Please could you give again the lines from the one holding "The image size is (1200, 630)." through the final line of the data below, exactly, with no other lines?

[Saved data entries]
╔══

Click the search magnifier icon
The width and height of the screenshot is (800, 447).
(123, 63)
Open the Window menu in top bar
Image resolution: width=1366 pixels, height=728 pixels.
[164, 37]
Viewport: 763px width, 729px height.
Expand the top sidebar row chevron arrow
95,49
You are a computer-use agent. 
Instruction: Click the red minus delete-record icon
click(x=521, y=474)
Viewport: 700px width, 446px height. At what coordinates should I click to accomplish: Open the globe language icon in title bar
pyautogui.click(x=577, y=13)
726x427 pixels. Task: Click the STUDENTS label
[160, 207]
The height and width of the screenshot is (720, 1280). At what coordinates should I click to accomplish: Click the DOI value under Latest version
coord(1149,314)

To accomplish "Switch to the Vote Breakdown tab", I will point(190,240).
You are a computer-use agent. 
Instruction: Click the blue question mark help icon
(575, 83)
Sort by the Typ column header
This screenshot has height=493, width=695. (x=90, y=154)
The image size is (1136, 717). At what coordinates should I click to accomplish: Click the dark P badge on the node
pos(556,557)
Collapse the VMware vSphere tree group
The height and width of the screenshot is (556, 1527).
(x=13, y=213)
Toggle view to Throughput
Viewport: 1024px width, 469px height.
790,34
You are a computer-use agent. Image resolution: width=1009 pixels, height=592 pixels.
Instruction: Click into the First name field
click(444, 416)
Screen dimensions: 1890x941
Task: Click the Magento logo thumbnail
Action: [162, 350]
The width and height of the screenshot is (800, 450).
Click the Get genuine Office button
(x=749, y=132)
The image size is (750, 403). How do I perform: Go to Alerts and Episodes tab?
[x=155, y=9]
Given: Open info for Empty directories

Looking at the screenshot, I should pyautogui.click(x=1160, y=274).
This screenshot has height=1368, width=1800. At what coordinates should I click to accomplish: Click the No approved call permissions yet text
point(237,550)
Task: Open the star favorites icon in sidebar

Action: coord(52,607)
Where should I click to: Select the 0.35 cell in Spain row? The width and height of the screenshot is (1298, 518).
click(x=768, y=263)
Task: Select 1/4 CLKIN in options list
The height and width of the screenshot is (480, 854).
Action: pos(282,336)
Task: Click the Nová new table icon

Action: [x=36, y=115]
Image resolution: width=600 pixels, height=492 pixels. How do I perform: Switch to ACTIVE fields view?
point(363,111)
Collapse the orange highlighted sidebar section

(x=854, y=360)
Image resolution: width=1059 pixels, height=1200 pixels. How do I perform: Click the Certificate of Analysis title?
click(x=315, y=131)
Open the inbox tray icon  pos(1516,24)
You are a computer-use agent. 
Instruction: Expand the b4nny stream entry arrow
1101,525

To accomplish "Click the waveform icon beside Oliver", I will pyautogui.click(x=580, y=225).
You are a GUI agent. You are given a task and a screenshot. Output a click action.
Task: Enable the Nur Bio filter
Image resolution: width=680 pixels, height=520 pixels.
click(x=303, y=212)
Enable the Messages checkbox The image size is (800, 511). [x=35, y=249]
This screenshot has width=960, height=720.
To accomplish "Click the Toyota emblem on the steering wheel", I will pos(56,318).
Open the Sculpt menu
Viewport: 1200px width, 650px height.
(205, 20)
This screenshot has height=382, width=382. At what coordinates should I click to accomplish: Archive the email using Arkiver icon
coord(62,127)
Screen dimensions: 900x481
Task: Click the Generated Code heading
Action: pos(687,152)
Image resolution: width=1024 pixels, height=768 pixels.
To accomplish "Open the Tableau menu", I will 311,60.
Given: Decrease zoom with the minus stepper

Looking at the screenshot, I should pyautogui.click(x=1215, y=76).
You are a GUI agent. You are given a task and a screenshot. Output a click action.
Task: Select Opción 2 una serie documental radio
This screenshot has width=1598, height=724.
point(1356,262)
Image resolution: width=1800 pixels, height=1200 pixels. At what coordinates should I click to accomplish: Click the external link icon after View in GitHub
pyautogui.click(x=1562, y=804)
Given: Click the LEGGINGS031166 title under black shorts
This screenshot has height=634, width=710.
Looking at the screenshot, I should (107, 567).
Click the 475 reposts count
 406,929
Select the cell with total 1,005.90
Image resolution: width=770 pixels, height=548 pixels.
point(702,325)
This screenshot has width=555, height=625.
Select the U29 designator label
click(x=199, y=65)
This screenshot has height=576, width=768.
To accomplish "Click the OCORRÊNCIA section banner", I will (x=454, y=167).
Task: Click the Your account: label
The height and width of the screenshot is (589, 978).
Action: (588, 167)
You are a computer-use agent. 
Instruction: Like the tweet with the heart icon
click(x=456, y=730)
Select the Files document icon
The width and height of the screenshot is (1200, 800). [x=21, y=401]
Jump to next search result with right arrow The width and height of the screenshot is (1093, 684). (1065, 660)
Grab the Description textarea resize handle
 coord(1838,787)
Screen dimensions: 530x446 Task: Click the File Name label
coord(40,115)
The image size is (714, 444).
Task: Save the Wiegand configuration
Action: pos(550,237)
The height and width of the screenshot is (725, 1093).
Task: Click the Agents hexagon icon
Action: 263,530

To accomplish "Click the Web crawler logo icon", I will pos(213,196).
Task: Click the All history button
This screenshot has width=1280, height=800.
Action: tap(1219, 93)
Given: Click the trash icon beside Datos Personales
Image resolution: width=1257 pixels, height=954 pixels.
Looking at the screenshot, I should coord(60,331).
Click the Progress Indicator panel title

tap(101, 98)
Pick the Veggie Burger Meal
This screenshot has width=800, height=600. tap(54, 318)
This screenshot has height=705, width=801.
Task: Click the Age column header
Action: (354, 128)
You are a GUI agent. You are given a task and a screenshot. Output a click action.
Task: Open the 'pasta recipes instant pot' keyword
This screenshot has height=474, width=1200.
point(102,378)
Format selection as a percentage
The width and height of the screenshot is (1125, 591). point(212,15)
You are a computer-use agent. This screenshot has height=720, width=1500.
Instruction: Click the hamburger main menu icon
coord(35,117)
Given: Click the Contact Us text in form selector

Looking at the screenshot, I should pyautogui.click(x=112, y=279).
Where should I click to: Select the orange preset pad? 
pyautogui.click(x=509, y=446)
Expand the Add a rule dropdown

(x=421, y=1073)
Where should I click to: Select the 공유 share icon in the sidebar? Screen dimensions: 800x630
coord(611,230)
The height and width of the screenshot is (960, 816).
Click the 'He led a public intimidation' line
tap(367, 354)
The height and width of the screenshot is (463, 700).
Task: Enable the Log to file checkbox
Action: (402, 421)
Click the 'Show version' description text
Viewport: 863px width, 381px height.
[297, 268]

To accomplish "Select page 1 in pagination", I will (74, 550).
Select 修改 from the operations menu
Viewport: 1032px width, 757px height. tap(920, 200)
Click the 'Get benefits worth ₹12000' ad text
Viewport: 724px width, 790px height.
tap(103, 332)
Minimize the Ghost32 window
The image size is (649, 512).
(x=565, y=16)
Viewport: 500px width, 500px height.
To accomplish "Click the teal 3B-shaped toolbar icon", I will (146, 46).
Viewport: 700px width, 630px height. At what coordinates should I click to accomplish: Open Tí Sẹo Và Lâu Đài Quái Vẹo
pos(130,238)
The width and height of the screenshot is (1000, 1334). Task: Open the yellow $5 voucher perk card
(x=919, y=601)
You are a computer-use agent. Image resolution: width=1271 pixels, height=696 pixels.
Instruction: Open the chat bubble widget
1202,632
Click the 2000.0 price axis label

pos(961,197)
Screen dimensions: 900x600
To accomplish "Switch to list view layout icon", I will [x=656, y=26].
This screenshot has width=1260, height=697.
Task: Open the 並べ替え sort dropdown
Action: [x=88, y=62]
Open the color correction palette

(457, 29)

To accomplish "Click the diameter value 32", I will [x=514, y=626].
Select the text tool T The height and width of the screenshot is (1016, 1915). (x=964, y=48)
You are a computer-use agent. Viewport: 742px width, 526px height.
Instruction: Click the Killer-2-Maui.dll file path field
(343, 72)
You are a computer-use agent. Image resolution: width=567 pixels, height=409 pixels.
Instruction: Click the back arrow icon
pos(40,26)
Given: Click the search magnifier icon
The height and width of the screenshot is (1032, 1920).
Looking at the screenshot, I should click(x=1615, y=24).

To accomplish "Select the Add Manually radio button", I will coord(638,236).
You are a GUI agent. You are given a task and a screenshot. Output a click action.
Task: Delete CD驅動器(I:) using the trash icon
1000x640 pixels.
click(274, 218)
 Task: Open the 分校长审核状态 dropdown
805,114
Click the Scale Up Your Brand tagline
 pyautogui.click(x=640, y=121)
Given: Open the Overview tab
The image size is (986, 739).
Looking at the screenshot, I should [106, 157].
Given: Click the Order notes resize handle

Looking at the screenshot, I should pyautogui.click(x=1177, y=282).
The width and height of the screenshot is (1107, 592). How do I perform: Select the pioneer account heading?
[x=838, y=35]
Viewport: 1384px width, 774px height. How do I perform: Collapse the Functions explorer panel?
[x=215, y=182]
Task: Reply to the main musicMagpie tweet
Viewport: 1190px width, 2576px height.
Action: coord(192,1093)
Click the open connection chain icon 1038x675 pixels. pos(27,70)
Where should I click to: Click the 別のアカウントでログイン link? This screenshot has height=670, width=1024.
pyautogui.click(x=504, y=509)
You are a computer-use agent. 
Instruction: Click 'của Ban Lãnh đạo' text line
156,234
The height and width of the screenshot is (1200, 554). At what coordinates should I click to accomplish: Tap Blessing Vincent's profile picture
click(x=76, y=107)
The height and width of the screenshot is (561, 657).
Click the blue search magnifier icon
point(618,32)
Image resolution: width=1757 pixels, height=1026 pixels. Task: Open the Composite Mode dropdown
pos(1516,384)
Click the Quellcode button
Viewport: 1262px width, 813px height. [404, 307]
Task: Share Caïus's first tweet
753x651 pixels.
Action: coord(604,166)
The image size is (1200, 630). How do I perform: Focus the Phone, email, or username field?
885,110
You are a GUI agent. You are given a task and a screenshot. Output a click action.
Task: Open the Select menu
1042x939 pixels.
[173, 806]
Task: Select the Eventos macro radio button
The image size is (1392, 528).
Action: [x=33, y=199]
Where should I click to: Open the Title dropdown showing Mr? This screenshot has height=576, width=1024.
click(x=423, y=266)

╚══

#### TASK SOLUTION:
The image size is (1200, 630). How do I perform: Focus the Phone, email, or username field?
885,110
You are a GUI agent. You are given a task and a screenshot. Output a click action.
Task: Open the Select menu
1042x939 pixels.
[173, 806]
Task: Select the Eventos macro radio button
The image size is (1392, 528).
Action: [x=33, y=199]
Where should I click to: Open the Title dropdown showing Mr? This screenshot has height=576, width=1024.
click(x=423, y=266)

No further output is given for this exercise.